When you reach the line with "Screen dimensions: 700x535" in the listing below, transcribe it and each line after it up to and including the line with "This screenshot has", exactly and with nothing else.

Records supplied START

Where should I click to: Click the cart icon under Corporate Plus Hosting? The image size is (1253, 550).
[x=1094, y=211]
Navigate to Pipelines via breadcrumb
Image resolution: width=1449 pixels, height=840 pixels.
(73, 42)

Records supplied END
Records supplied START

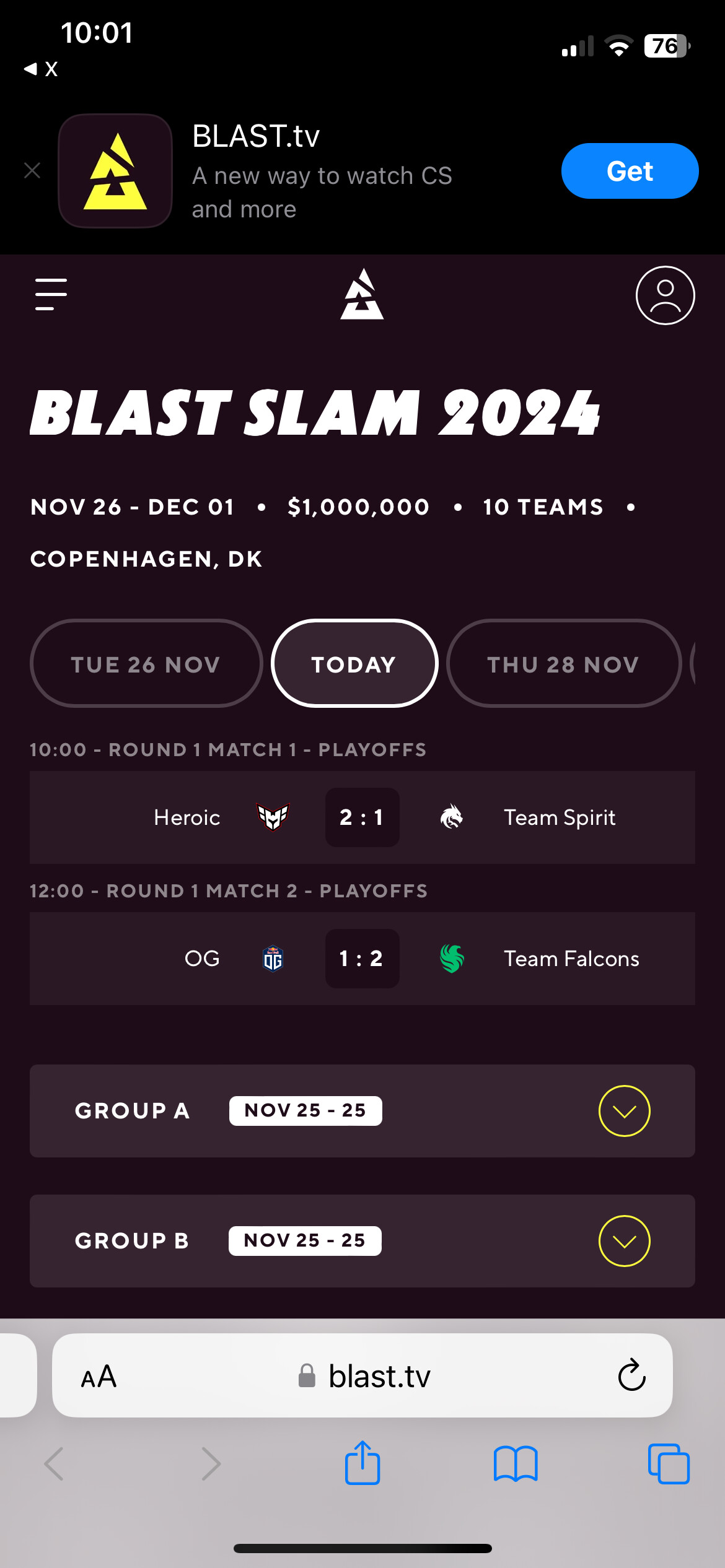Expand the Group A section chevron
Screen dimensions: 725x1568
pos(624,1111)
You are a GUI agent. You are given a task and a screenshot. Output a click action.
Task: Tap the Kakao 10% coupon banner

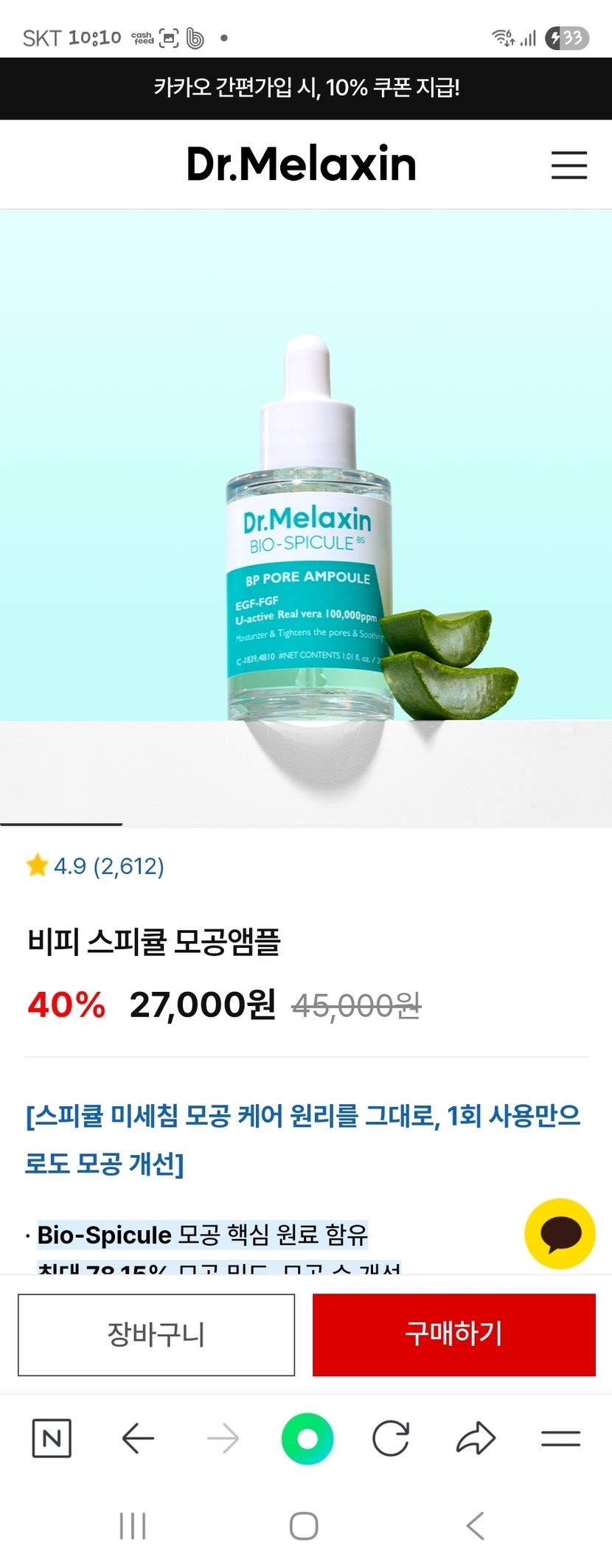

Records supplied END
Records supplied START

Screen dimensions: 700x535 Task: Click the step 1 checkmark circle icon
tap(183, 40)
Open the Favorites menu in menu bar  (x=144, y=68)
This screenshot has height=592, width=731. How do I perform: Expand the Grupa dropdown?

Records supplied END

> **Expected answer**
Screen dimensions: 700x535 Task: Click the step 1 checkmark circle icon
tap(183, 40)
Open the Favorites menu in menu bar  (x=144, y=68)
This screenshot has height=592, width=731. How do I perform: Expand the Grupa dropdown?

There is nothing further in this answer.